When he presented a check to The Pink Angels for $3,500 from the union he represents last week at the Hancock Street fire station, this represented for him a pretty big moment.

After all, $3,500 is a lot of money to raise to fight cancer – and he was satisfied that all his brothers and sisters in Firefighters Union 143 had banded together to produce such a rich outpouring of charity for a very good cause.

He is shown in the above photo with Eugene and Joanne Seneta, co presidents of The Pink Angels, and Laurel Newsom, also an official with the organization.

Everett Kiwanis

Last week, the Everett Kiwanis Club announced a $1,000 donation to Evelyn’s Little Public Libraries Network.

There are, of course, two public libraries in Everett.

However this donation will sustain the birth of yet another little public library in Everett which will be located in Glendale Park near the high school.

We wish her luck on this new venture which will naturally expand access to great reading materials for our school children and residents of all ages.

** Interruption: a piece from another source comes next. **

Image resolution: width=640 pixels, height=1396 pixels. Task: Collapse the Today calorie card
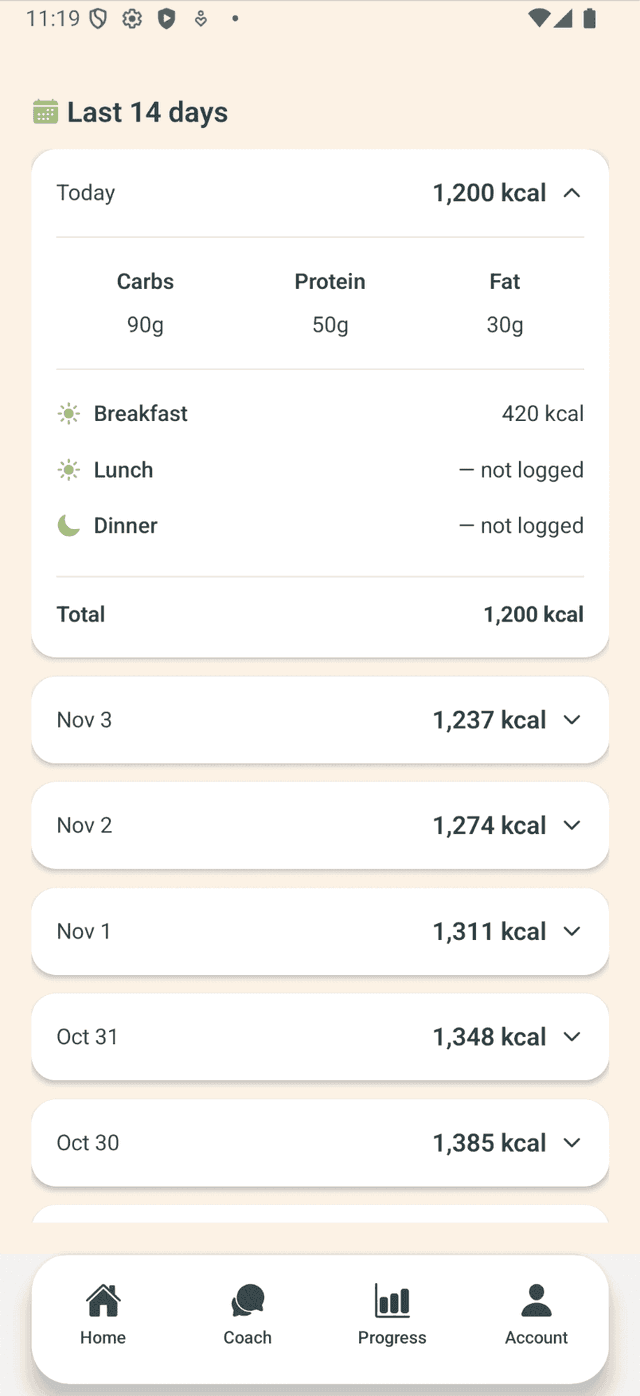572,192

Kiwanis is headed up by Attorney, former Councilor, Fred Capone.

Reporting the news

Last week’s edition of the Leader Herald featured six stories of local interest on our front page – a sure sign we are covering local news and presenting our readers with a well rounded number of features and news stories.

A key story reported last week is the news that the city is facing a substantial shortfall of tax revenues in the next three years – something
like $55 million because of the changing nature of the local commercial and industrial real estate marketplace in the city.

As much bigger traditional sources of tax income get sold off for lesser uses – like the Exxon Mobil property and the Mystic Power Plant – the tax implications become a burden to deal with.

The city will survive but in the short term city spending should likely be cut just a tad to dent the shortage. That would be the sensible thing to do.

We also point with pride to our own home grown eclipse photograph taken by Kate Resnek in Santa Monica on the morning of the celestial event. Resnek is the daughter of Josh Resnek, publisher and editor of the Leader. She is a Boston University graduate of their School of Communications and is working in Los Angeles in the television and movie industry.